Always Experimenting | Tilton School

Always Experimenting

By: Bryan Geary

Growing up, Jake Grzeskowiak ’24, was always taking things apart and putting them back together. “I had a habit of never being able to keep something the way it was out of the box,” he says. “If I got a little remote control helicopter, it had to be something else.”

Over the years, the toys turned into machines but the curiosity was still the same: taking apart computers to learn about the mechanics, building model rockets guided by a flight computer, and now, building FarmBot. “At first, it was just playing around,” Grzeskowiak said. “But I’ve learned that the engineering design process, once it’s learned, can be applied to countless things—maybe something is broken in the house and needs to be fixed—to make it better than it was before.”

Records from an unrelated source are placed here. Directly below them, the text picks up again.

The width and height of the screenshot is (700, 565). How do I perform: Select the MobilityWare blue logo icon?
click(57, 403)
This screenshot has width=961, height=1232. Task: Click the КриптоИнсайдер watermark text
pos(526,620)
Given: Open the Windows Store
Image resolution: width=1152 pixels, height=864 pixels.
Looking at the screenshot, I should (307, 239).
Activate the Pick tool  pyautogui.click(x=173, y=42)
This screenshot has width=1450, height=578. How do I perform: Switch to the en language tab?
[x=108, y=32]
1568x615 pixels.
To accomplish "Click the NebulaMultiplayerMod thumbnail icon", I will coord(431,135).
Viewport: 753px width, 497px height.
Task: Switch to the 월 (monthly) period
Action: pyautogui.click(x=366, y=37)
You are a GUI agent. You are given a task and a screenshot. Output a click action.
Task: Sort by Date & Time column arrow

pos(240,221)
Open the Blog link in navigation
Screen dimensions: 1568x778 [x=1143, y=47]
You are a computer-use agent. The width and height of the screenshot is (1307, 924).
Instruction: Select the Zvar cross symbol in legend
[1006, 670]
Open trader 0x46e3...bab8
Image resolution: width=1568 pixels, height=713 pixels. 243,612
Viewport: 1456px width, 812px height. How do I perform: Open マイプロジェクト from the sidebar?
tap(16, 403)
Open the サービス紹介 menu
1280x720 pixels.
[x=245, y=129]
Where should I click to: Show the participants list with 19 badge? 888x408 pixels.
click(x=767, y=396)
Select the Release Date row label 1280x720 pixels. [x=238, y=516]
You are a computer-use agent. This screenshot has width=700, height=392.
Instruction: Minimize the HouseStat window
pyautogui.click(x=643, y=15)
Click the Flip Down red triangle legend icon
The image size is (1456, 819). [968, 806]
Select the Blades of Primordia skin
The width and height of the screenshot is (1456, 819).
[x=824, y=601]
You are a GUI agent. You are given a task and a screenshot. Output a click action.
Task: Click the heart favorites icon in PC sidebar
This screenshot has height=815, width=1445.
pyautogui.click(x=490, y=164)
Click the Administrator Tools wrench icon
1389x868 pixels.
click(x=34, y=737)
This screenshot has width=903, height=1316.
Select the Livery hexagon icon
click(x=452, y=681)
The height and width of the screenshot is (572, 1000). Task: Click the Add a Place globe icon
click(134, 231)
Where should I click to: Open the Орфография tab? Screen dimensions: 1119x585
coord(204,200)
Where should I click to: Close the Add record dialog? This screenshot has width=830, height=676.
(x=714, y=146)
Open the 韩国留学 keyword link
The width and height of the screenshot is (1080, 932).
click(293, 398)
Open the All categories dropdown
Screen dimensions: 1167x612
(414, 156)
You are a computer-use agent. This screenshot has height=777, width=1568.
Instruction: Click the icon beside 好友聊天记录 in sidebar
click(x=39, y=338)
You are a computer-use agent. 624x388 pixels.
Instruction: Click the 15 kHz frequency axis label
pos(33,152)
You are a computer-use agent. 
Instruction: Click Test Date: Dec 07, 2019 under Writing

Along the way, he’s taken it upon himself to learn calculus, programming languages, and systems engineering to feed his appetite for experimentation. Oftentimes, that’s put him ahead of peers and the learning opportunities offered by a particular grade level. Grzeskowiak has never let that stop him.

“When I got to high school I started to take some computer science and engineering classes and I was able to apply what I learned to projects outside of school,” he said. “Eventually I was looking for a bigger challenge, so I started to look at online courses.”

Granted some extra free time during long stretches of virtual learning brought about by COVID-19, Grzeskowiak took an online aerospace engineering course from the Massachusetts Institute of Technology (MIT).

“It kills me when I hear someone say they can’t learn something because it’s not taught in school, because in this day and age, it’s entirely possible to learn anything you want,” he continued.

Arriving to Tilton as a sophomore, Grzeskowiak and Dean of Teaching and Learning Katherine McCandless agreed that an Independent Learning Study (ILS) would offer the best challenge for his continued study of engineering. Enter FarmBot.

According to its website: “FarmBot is an open-source CNC farming machine and software package designed for small-scale precision food production. The project aims to create an open and accessible technology aiding everyone to grow food and to grow food for everyone.”

Purchased several years ago and still sitting in storage, the perfect storm of ambitious student and ample time had yet to come together. But for Grzeskowiak, FarmBot was not only an opportunity to continue his passion for experimentation, but a way to broaden his understanding of other subjects as well. 

“It kills me when I hear someone say they can’t learn something because it’s not taught in school, because in this day and age, it’s entirely possible to learn anything you want.”

– Jake Grzeskow ’24 

Over the course of the fall and now into the winter, Grzeskowiak has been slowly working his way towards understanding the elements of FarmBot, building its components, and constructing the actual garden area.

“The robotics work is where I have the most experience, but everything else, something as simple as building a box for it to work in, has proven tremendously challenging,” he reflected. “The amount of math that goes into it, the planning, the gardening—I’ve had to learn all of that.”

“Jake’s work embodies the Mastery Approach at Tilton,” said McCandless. “Through his Independent Study, Jake has created a personalized pathway to deepen his understanding with real-world applications. Just as valuable is the community excitement in learning that has been generated by his project.”

At Tilton, Grzeskowiak has found the support he needs to follow his passions and expand the boundaries of his education. “I was kind of maxing out academically at my previous school,” he said. “Taking an independent study there, it was truly independent. Here, having access to a mentor, having access to academic spaces at all hours of the day, and having access to other people on campus, it’s a much more supportive and resourceful environment.”

Ultimately, there is work to be done before FarmBot is up and running—and more yet until it is truly sustainable—but Grzeskowiak is enjoying the journey. More importantly, he wants his work to be something that the entire community can benefit from.

“Whether that means eating the food it grows, helping plant new food, or helping design tools for it,” he said. “I want it to be a point of pride for the school, that we have this sustainable piece of engineering and robotics in our school, and anyone who comes to Tilton has the opportunity to be a part of that.”